Additionally, the code segments look like something a reasonable person could write.
Paper weaknesses (2-3 brief points please) The contribution and motivation are unclear. It reads like the major contribution is the porting of an automatic differentiation module to Julia, along with some syntactic sugar over a CUDA library, though I assume there is more to it than that.
Though the automatic differentiation technique looks promising, blackbox program transformations are slightly fraught in that they can fail on otherwise reasonable programs if they encounter a construct the author did not expect.
Detailed Comments Overall, I'm slightly confused about who the paper's target audience is. Based on the examples in the paper, Knet targets those who wish to design their own models, i.e. people with a fairly sophisticated ML background. Yet for those much of the code in section 2 is redundant, a compelling example would simply take one non-trivial model and compare it against the next best framework. (Caffe is probably not the best best example to compare against, the decision to use a declarative rather than algorithmic approach is usually more fundamental than the choice of which library gets used).

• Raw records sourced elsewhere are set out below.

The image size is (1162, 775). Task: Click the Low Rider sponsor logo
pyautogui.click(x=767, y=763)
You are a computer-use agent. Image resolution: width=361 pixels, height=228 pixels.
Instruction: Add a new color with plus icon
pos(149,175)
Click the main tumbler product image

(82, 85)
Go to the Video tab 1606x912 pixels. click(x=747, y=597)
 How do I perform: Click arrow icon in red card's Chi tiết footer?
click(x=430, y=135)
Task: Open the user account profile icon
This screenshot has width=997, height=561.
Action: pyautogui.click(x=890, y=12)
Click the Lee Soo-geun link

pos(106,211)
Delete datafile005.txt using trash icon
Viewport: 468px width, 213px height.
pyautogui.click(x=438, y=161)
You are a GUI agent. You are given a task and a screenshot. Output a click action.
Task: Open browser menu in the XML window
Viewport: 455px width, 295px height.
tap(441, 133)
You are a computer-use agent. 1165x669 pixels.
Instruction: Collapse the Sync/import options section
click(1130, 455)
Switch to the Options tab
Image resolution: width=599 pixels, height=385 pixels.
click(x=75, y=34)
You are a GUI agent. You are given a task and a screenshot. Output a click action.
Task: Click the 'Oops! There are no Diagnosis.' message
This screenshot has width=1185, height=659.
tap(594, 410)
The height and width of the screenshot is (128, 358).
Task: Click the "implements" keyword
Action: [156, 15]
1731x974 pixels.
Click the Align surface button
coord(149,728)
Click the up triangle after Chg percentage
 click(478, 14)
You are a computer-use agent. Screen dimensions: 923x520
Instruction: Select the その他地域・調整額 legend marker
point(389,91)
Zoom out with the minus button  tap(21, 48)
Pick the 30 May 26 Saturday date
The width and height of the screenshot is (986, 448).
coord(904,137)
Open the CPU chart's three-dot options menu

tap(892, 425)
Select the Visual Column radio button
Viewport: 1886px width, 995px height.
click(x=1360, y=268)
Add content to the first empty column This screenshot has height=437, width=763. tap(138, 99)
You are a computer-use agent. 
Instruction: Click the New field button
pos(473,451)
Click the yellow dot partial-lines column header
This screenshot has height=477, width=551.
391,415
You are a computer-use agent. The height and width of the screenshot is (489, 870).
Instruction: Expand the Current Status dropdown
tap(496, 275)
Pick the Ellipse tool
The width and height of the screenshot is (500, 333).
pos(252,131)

Furthermore, it's ambiguous what is actually being benchmarked; footnote 1 says the testbed uses AWS gpu instances but lines 262-263 imply that only CPU code was actually tested. Considering the importance of GPU targets this needs to be addressed preferably with a GPU comparison. Additionally, since TensorFlow is designed to function in a distributed setting comparing against it invites questions as to Knet's scalability. Since such a comparison is likely necessary, it may be a good idea to head off the issue by determining at what size dataset such scalability is actually beneficial. Also, since the benchmarks use different models, it would be good to have an indication that Knet based ones maintain rough parity for test data as well; as is there's no indication that they provide correct results.
Additionally while automatic differentiation looks nifty, a cursory glance at the python Autograd's documentation implies the technique only works for a limited subset of the language's features. For a blackbox program transformation to be useable it really requires clear distinction between which language features work and which don't, ideally one that is automatically checked. Lacking this forces your users to retain a deep knowledge of which constructs are valid and which are not, and intuit when incorrect outputs are not due to their own bugs, but because of a mismatch between what they wrote and what the Knet backed can handle. It may be that you're already providing this, but if so that should be mentioned in the paper.
Similarly, If you are achieving auto-vectorization, either through clever use of operator overloading, or from Julia's toolchain, this is a significant achievement and needs to be made explicit. As written, I cannot how much effort, if any, is required to translate between the example models and performant versions.